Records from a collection
== Segment start ==

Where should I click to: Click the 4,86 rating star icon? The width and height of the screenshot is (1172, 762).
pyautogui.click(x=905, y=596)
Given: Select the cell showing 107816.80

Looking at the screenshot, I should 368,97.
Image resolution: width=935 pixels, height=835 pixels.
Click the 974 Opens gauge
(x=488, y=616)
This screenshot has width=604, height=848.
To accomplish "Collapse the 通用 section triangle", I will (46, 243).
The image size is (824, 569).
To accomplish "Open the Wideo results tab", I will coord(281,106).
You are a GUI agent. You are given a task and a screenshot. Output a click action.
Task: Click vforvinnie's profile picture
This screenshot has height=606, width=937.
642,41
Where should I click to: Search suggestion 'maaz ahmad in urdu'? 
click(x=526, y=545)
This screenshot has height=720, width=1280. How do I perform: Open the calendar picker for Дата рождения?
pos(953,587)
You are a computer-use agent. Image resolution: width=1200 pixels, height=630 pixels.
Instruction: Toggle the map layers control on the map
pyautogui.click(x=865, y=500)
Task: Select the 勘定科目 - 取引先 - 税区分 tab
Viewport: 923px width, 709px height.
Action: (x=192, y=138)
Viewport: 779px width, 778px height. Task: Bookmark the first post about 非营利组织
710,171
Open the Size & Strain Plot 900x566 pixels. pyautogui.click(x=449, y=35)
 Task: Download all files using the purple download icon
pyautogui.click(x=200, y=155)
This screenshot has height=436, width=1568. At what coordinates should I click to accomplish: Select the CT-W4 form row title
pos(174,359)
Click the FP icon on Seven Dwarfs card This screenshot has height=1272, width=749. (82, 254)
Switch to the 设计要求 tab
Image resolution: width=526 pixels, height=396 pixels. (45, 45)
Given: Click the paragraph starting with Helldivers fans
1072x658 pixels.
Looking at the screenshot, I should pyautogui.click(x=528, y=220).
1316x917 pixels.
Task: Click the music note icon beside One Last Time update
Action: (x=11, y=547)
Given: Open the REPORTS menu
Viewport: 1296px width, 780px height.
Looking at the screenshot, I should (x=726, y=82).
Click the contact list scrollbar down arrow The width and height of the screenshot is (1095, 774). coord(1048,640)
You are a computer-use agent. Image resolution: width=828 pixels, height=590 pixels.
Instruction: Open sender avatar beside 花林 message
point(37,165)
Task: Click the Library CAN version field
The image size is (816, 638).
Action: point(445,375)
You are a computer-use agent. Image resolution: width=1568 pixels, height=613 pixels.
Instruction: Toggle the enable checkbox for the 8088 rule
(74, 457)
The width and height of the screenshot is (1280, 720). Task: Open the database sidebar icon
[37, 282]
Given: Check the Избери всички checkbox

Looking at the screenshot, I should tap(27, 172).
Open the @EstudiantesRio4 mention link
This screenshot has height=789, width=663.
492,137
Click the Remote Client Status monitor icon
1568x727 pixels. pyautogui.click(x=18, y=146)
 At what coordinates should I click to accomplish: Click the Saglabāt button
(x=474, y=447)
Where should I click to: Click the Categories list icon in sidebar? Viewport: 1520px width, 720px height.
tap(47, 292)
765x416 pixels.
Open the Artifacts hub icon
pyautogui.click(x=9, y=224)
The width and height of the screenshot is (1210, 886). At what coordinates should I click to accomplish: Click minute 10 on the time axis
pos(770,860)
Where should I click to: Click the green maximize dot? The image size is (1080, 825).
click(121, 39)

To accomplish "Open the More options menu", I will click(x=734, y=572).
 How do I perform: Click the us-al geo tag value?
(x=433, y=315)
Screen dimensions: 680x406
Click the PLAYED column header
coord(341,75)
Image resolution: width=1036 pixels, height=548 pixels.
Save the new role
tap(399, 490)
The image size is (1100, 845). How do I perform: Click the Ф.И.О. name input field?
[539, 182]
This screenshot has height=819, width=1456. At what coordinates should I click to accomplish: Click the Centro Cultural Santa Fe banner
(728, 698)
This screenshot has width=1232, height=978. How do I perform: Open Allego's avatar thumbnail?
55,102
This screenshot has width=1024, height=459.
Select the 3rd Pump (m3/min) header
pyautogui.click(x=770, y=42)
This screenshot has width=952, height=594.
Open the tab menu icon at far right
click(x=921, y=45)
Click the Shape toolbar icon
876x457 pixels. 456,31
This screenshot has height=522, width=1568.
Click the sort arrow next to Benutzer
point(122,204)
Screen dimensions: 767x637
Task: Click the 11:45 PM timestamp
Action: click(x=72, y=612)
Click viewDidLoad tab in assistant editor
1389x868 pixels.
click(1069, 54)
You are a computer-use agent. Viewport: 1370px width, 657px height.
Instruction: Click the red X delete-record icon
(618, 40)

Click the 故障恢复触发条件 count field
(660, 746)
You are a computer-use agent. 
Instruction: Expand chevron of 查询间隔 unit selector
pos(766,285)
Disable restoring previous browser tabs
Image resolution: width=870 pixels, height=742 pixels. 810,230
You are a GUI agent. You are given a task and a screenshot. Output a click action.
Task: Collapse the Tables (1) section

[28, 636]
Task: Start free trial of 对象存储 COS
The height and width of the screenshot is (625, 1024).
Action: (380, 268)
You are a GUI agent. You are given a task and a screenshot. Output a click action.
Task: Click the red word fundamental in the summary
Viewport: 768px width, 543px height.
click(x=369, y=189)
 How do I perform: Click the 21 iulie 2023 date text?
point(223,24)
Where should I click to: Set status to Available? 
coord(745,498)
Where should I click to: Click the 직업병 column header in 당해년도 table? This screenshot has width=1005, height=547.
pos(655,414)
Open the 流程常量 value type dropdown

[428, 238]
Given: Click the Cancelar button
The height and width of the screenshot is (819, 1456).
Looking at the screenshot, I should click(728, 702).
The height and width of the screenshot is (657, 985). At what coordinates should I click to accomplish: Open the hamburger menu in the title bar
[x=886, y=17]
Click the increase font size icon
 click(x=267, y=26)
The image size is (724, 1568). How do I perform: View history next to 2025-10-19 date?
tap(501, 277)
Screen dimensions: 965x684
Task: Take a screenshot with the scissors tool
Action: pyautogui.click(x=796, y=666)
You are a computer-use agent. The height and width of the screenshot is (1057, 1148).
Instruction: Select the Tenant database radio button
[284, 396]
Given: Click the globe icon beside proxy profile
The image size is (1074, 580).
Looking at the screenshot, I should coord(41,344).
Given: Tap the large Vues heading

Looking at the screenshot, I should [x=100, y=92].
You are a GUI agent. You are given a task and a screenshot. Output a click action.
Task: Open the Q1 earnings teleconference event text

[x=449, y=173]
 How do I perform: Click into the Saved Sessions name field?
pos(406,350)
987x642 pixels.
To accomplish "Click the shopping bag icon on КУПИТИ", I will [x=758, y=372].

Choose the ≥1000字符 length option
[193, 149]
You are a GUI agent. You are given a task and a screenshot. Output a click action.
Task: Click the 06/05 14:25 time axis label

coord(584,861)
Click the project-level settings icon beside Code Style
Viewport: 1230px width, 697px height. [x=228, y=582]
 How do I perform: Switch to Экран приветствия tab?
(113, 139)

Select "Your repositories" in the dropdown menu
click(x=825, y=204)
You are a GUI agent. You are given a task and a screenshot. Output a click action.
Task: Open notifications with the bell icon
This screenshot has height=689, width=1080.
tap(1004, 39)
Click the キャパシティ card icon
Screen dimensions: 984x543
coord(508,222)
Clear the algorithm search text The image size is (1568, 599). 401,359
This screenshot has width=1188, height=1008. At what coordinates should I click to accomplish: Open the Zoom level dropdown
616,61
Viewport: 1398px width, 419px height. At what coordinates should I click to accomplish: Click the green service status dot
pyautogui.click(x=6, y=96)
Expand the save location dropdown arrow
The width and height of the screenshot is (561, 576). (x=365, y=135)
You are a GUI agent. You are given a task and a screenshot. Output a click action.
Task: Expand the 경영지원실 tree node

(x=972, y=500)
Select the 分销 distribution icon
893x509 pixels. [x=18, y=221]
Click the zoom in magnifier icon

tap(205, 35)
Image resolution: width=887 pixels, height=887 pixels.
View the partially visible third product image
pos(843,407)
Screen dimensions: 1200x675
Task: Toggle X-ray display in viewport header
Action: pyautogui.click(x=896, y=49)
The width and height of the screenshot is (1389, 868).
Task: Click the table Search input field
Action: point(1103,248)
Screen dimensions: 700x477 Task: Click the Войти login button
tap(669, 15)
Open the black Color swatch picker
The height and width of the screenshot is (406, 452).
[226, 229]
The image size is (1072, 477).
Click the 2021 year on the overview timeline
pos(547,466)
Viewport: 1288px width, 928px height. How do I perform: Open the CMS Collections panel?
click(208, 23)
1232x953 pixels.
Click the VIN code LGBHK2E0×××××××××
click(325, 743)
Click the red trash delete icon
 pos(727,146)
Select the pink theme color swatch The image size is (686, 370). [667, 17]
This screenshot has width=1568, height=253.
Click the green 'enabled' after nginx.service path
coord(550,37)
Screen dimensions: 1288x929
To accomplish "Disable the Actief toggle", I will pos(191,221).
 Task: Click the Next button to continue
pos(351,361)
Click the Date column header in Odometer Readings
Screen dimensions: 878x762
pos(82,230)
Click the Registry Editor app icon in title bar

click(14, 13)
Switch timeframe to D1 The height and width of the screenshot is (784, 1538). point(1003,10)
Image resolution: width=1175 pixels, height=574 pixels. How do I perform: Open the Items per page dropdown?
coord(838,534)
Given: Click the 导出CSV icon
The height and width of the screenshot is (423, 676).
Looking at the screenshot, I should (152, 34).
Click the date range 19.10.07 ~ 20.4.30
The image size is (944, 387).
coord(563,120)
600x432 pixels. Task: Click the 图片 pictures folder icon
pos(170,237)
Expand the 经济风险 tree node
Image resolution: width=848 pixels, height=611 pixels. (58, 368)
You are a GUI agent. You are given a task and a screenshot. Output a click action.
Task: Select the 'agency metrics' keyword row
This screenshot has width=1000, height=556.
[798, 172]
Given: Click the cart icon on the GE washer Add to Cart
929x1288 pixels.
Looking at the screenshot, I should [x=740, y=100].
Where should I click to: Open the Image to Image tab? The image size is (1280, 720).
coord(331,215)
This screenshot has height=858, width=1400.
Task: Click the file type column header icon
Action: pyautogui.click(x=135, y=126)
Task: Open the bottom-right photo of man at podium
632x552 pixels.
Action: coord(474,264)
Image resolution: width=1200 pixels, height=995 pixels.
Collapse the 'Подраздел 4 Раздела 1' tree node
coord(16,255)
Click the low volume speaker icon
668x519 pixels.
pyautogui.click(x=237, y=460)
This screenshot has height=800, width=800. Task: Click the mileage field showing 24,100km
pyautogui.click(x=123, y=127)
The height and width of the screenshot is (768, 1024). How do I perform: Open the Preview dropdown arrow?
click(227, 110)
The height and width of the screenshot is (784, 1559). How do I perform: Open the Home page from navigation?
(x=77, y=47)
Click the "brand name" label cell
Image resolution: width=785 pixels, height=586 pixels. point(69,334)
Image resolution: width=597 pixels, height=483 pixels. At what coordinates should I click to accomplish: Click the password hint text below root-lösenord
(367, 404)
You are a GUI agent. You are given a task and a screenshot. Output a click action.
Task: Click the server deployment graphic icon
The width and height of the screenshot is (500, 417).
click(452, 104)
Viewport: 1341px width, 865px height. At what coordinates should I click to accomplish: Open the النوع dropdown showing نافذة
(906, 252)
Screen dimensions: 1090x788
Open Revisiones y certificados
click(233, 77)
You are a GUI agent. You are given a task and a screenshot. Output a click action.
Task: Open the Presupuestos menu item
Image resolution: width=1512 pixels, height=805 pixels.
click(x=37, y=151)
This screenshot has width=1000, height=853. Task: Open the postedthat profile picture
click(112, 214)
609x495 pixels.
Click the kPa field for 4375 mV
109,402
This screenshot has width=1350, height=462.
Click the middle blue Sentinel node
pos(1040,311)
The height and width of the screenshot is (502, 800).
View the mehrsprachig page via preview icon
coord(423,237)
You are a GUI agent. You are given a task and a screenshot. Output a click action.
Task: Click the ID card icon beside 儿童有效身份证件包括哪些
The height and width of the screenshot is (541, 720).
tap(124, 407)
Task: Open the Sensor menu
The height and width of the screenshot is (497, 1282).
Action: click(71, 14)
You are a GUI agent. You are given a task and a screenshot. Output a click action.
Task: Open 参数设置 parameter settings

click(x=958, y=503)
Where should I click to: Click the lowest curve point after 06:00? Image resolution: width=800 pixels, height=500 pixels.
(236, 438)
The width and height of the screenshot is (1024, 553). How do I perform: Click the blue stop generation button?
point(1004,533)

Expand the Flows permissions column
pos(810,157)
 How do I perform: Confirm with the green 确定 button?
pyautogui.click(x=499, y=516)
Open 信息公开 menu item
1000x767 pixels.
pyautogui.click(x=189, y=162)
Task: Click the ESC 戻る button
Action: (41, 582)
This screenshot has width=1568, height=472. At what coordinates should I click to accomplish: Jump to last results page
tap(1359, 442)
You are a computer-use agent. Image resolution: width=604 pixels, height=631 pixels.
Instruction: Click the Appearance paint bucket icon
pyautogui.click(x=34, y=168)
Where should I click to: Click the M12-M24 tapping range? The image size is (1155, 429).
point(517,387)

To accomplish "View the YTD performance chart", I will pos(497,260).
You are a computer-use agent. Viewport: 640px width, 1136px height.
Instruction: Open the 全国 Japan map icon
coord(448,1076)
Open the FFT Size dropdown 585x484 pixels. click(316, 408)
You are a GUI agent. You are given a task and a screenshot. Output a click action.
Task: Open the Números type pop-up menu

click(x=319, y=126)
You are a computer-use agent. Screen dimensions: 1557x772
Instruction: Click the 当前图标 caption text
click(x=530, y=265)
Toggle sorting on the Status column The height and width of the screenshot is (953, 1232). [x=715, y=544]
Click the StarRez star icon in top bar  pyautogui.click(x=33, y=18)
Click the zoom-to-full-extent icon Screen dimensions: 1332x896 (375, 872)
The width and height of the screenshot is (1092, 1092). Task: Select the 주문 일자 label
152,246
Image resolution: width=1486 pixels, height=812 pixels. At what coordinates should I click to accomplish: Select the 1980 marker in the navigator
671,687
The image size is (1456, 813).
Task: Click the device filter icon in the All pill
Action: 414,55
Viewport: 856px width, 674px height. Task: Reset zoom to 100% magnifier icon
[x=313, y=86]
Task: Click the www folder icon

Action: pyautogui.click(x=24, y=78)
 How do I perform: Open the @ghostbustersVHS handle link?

== Segment end ==

» **GOAL OF THE EXERCISE**
Whenever the word "will" shows up in a line of the entries, copy that line.

» **ANSWER TO THIS TASK**
To accomplish "Collapse the 通用 section triangle", I will (46, 243).
To accomplish "Open the Wideo results tab", I will coord(281,106).
To accomplish "Open the More options menu", I will click(x=734, y=572).
To accomplish "Click the shopping bag icon on КУПИТИ", I will [x=758, y=372].
To accomplish "Disable the Actief toggle", I will pos(191,221).
To accomplish "View the YTD performance chart", I will pos(497,260).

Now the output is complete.